%%
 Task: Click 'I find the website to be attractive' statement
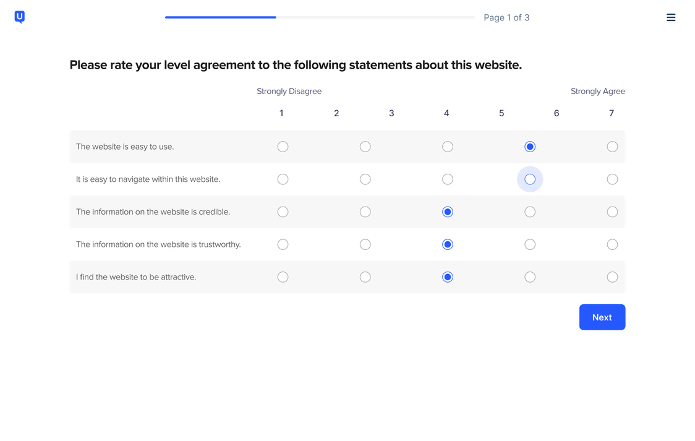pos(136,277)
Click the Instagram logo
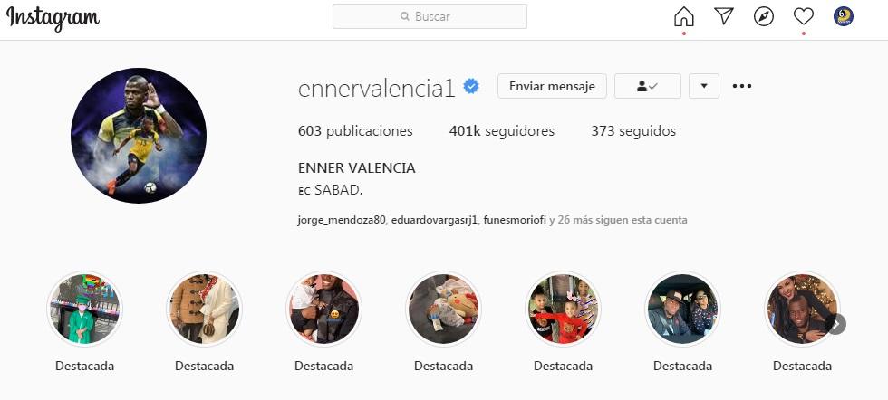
%%
%%
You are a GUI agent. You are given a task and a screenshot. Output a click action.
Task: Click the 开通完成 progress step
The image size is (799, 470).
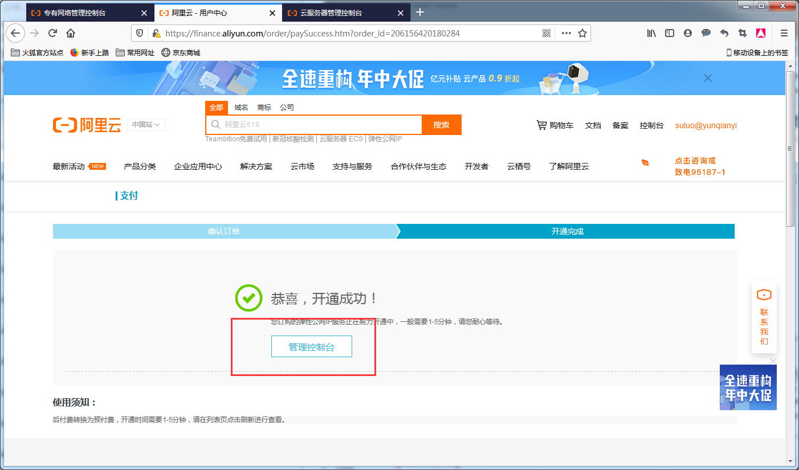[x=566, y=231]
%%
* **Requirement**
Only one stretch of the entries above is needed: the lines from the one containing "Task: Click 'I" through the one containing "Click the Instagram logo". Copy it exactly, without the pictures.

* **Written response**
 Task: Click 'I find the website to be attractive' statement
pos(136,277)
Click the Instagram logo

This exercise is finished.